Facebook and Grades: A More Critical Perspective

A real Facebook

Discussion about the possible relationship between college students’ use of Facebook and lower grades continued this week with the publication of a First Monday article addressing this topic.  This article follows up on previous discussions that followed the widespread publicity surrounding a poster session presented at AERA that found a correlation between Facebook usage and lower grades. Unfortunately, I’m not sure that the research and related discussions have shed more light on this topic.  But it sure has been exciting to watch how quickly it’s all happened!

The discussions have followed two general threads: (a) the AERA research was poorly done and (b) the media got the story wrong. I’ll address the first thread in detail below.  The second thread has been relatively short-lived as there isn’t any real disagreement that many reporters and editors leaped (without looking, thinking, or corroberating) from “there appears to be a link between Facebook usage and low grades in this small sample of this very limited study” to “Facebook causes bad grades!!!”  That’s irresponsible and everyone agrees on that point.  There is also a third thread that focuses on “I can’t believe this is true but I don’t have any evidence!” but it’s not worth wasting any time on those ill-informed opinions.

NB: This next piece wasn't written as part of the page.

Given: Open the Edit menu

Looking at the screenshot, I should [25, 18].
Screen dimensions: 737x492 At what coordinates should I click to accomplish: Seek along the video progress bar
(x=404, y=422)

In general, most of the current research into Facebook usage seems to lack sophistication (and much lacks rigor; how many of the articles based on surveys discuss or even hint at validity or reliability?). The researchers behind the poster session and this First Monday article both rightly acknowledge that they are discussing correlation but there is a whole lot going on that they don’t acknowledge or can’t account for with their selected (or mandated) methodologies and data.  In trying to understand college students, we go to great lengths at the shop where I work to isolate and separate the influence of different variables and we struggle with this mightily.  In many instances, we have to employ relatively-sophisticated analyses such as multilevel modeling to adequately control for different variables, particularly the institution-level and student-level variables.  In fact, I don’t recall seeing any mention of institution-level influences in any of the currently-available research even beyond this poster session and article (of course, one can’t do anything about this if one’s sample is only drawn from a handful of institutions, another significant limitation of nearly all Facebook research). I acknowledge that institution-level influences only account for a small proportion of the variance among most of the things we measure but omitting measurement and discussion of institutional characteristiscs altogether seems to indicate a lack of theoretical and methodological sophistication. To put it bluntly, this is the kind of thing that many non-higher education researchers often miss as it simply isn’t their area of expertise and why higher ed scholars desparately need to be actively contributing to this conversation.

What most people want to see is not correlation but causation.  In other words, we want to be able to say that (the use of ) Facebook causes lower grades.  That’s a damn hard claim to make.  Even under the best circumstances, establishing causation is fiendishly difficult.  It would require sophisticated measures and analyses. Given the previously-mentioned lack of sophistication in most of these studies I don’t know that these researchers collected the right kinds of data to even begin to do the work necessary to establish causation.  Frankly, I think it’s so complicated and the analysis would be so fragile and fraught with assumptions and caveats that it’s a fool’s errand.

Let me illustrate this with an example drawn from the work done by folks with whom I work.  We know, from several years of repeated data collection and analysis by different researchers, that more frequent use of technology is strongly associated with higher levels of student engagement.* But even with all of the data we have collected, the rigor of our data collection methods, and the sophistication of our analyses, we haven’t yet figured out what exactly causes these measures to be correlated.  In other words, although we know that students who frequently use technology do better in many different ways we don’t know why that happens.  There are many different possibilities but even after 10 years of poking at this we don’t have any explanations upon which we can hang our hat and say, “That’s it – that’s why!”

It’s interesting and instructive to read not only the First Monday article, the response from the AERA poster session author, and the response from the FM authors.  I am hopeful that we will see more sophisticated and better planned research and I am more hopeful that this will occur if those who are most knowledgeable of college students and American higher education continue working and contributing to this discussion.

* In the context of this discussion I must emphasize that although we do ask students about their grades our focus is almost always much wider than just that one measure; in fact, we see broadening discussions of educational quality beyond simple measures such as grades or rankings as one of our primary missions.  I also add that we typically don’t specifically ask in any of our surveys about SNS use.  We do have a set of experimental questions out right now that asks about this but if I recall correctly the question is limited to communication about academic issues as we’re exploring how students and faculty communicate and collaborate.  Our colleagues at UCLA have explored this general issue, however, and it’s worth looking at their work if you haven’t already done so.